→ Problem
Omit the pictures. Print each entry below exactly.

*** Data for the task ***

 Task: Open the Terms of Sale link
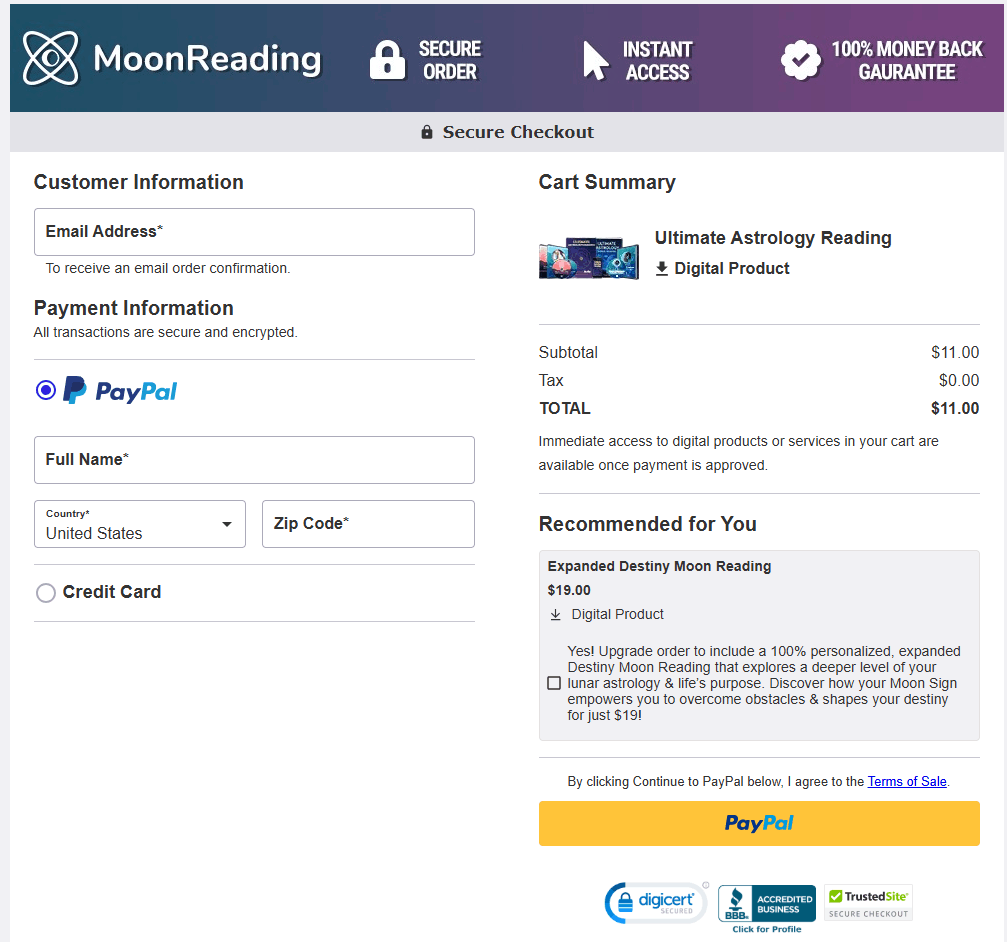(906, 781)
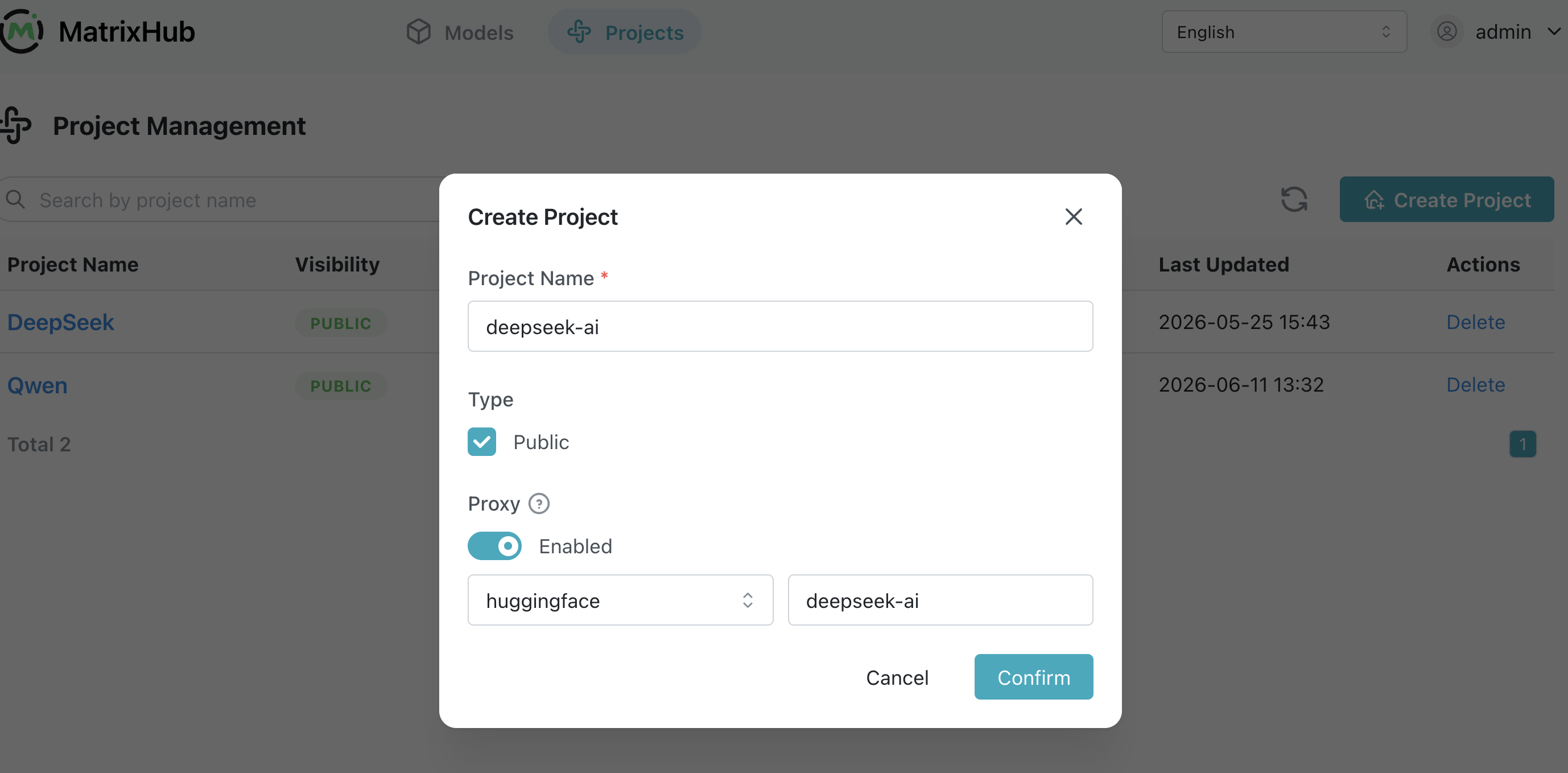Screen dimensions: 1568x773
Task: Click the search magnifier icon
Action: click(x=16, y=200)
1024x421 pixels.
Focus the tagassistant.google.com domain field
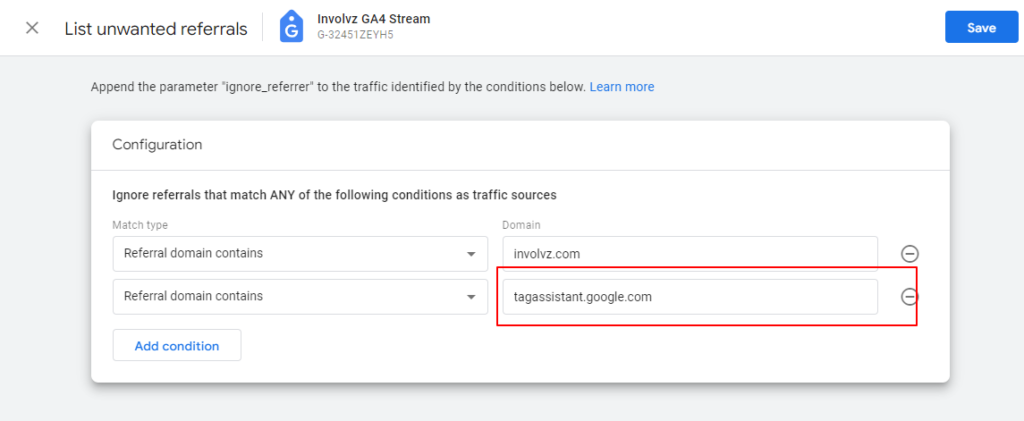pos(690,296)
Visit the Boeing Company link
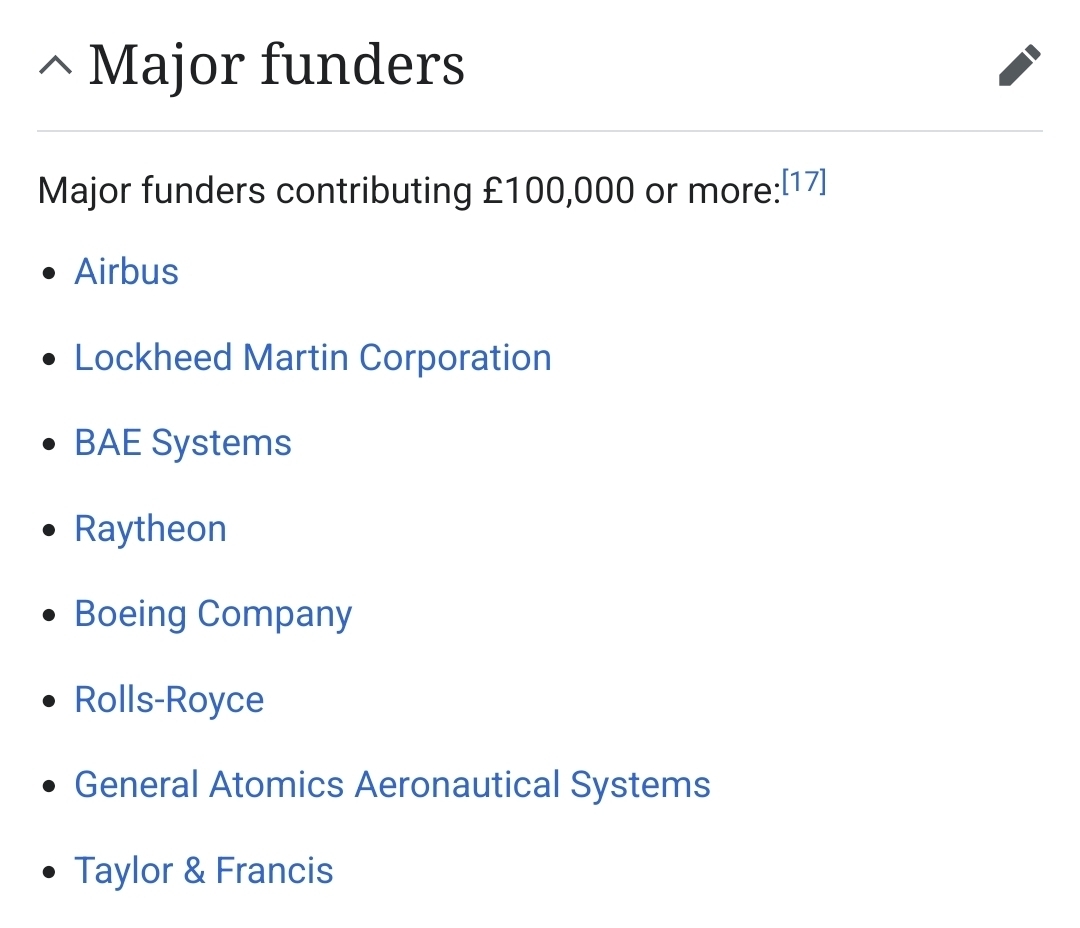 [x=213, y=614]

***

→ Exercise output
 Task: Open the Terms of Sale link
(906, 781)
Screen dimensions: 1568x773
Task: Click the search magnifier icon
Action: click(x=16, y=200)
1024x421 pixels.
Focus the tagassistant.google.com domain field
pos(690,296)
Visit the Boeing Company link
 [x=213, y=614]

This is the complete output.